2. Each observation must have its own row.
3. Each value must have its own cell.

In dataset 3 individual years are given as the variables and this violates principle 2 of the tidy data principle. Individual years are observations and not variables. Thus, tidyr functions are used to tidy data.

My focus is totally towards the total victims of rape and not victims of incest rape and other. So, I am going to remove the rows which has subgroup of “Victims of Incest Rape” and “Victims of Other Rape”. The index of the subgroup “Victims of Incest Rape” and “Victims of Other Rape” is determined using which() function.
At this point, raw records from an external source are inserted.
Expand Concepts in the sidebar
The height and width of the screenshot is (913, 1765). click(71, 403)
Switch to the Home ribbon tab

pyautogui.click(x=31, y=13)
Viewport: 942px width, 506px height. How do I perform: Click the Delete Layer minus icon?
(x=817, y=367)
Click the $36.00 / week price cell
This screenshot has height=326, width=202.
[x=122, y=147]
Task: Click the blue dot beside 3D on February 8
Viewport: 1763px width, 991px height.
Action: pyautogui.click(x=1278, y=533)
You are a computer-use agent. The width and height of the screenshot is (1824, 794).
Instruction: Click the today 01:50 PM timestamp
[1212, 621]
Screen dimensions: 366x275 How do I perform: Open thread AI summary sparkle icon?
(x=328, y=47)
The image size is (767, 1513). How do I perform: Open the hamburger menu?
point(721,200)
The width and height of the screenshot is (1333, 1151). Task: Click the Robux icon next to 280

Then the dataset df1 is subsetted eliminating the rows containing “Victims of Incest Rape” and “Victims of Other Rape” data.

r1 <- which(df1$Subgroup=="Victims of Incest Rape")
r2 <- which(df1$Subgroup=="Victims of Other Rape")
df1 <- df1[-c(r1,r2),]

The column names of df1 are not pleasing when viewed. So by renaming the columns, a person who is observing the dataset will have a good understanding about the variables.

names(df1)[names(df1) == "Area_Name" ] <- "Area"
names(df1)[names(df1) == "Rape_Cases_Reported" ] <- "Total Reported Cases"
names(df1)[names(df1) == "Victims_Above_50_Yrs" ] <- ">50yrs"
names(df1)[names(df1) == "Victims_Between_10-14_Yrs" ] <- "(10-14)yrs"
names(df1)[names(df1) == "Victims_Between_14-18_Yrs" ] <- "(14-18)yrs"
names(df1)[names(df1) == "Victims_Between_18-30_Yrs" ] <- "(18-30)yrs"
names(df1)[names(df1) == "Victims_Between_30-50_Yrs" ] <- "(30-50)yrs"
names(df1)[names(df1) == "Victims_Upto_10_Yrs" ] <- "<10yrs"

The following variables are selected in the df1 dataset- Area
Year
<10yrs
(10-14)yrs
(14-18)yrs
(18-30)yrs
(30-50)yrs
>50yrs
Total Reported Cases

df1 <- df1%>%
  select("Area", "Year", "<10yrs", "(10-14)yrs", "(14-18)yrs", "(18-30)yrs", "(30-50)yrs", ">50yrs", "Total Reported Cases", "Risk")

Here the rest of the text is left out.